DESCRIPTION OF THE TASK: Which lines in the data below contain the word "computer"? Copy each of them.

DATA RECORDS:
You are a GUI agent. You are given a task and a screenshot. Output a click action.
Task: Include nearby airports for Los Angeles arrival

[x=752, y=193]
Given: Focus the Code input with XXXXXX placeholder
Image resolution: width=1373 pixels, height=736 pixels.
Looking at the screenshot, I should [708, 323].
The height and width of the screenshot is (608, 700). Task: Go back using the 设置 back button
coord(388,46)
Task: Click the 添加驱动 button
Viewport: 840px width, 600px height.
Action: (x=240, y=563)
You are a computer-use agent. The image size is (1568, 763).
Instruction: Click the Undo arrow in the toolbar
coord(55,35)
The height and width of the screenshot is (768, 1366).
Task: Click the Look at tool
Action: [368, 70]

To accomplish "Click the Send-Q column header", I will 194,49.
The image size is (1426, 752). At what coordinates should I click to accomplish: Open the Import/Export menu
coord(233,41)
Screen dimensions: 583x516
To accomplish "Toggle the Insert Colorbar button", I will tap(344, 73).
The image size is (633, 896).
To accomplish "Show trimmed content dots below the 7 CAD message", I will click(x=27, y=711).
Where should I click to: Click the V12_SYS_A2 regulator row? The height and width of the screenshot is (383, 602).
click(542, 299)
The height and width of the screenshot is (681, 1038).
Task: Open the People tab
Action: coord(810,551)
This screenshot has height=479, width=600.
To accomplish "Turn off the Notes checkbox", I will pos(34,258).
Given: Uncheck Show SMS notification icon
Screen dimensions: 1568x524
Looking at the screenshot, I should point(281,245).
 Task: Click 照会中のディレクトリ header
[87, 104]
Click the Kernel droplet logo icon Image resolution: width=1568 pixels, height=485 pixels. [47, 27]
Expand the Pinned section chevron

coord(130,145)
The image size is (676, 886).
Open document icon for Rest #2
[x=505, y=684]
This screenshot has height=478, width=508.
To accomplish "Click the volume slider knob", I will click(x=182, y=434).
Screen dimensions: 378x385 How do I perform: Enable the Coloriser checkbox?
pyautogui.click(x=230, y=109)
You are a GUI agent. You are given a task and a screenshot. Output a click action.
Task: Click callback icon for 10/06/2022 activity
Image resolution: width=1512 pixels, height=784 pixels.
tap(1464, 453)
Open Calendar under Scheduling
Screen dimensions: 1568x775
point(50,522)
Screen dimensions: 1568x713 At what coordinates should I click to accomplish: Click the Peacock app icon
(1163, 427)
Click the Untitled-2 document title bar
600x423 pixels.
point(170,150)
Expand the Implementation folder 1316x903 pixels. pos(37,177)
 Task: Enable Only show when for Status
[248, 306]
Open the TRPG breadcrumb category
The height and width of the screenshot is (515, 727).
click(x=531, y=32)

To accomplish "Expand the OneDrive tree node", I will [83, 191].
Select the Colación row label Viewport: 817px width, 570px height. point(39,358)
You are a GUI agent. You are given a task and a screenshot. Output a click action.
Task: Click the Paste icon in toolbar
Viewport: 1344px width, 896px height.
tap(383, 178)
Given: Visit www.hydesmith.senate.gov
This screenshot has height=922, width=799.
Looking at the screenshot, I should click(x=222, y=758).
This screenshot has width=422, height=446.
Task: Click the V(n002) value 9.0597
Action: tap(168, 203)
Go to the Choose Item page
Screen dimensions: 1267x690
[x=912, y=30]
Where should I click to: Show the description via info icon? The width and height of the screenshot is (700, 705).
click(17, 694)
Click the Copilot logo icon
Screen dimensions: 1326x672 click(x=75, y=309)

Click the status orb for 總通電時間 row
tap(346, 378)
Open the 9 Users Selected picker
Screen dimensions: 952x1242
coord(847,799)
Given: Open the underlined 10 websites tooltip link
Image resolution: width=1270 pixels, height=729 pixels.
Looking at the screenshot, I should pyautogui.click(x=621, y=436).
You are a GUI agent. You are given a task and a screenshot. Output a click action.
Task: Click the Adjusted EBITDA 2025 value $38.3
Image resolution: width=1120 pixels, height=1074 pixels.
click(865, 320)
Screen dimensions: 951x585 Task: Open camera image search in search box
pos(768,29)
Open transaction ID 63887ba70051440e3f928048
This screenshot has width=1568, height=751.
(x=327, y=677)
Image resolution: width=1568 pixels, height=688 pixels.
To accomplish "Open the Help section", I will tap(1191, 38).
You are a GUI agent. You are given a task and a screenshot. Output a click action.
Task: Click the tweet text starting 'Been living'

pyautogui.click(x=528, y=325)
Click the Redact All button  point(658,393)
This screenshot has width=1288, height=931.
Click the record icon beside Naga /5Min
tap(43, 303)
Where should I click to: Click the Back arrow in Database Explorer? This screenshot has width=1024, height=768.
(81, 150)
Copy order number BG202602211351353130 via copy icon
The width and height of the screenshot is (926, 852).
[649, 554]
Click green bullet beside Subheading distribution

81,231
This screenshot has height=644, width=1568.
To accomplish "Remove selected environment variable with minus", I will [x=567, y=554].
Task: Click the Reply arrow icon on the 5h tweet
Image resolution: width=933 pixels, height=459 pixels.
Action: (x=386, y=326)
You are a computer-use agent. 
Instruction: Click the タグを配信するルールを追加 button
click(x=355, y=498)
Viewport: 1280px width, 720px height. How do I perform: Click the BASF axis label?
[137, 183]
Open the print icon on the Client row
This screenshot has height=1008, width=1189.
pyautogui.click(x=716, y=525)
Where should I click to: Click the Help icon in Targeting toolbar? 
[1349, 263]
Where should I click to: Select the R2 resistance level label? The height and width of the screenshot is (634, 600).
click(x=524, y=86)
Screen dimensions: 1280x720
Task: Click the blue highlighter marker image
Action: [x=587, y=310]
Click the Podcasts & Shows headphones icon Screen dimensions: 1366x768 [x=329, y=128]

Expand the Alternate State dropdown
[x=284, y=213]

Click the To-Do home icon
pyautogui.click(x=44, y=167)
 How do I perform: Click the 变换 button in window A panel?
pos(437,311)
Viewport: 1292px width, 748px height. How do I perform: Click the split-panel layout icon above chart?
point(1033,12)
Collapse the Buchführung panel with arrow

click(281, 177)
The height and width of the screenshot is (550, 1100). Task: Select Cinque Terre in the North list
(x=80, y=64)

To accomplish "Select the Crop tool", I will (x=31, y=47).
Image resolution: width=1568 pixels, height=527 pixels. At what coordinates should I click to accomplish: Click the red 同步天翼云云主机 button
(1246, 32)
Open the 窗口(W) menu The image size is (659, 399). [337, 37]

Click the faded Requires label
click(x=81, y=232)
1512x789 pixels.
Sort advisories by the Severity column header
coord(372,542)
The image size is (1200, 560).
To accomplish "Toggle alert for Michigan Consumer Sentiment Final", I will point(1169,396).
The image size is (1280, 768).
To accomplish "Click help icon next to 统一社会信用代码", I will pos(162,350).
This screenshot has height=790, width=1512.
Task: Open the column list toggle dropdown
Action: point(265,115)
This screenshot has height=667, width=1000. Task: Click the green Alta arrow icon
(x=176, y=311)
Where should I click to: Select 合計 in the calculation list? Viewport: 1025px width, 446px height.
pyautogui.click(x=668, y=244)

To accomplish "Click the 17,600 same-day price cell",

ANSWER BOX:
You are a computer-use agent. The image size is (1568, 763).
You are a computer-use agent. 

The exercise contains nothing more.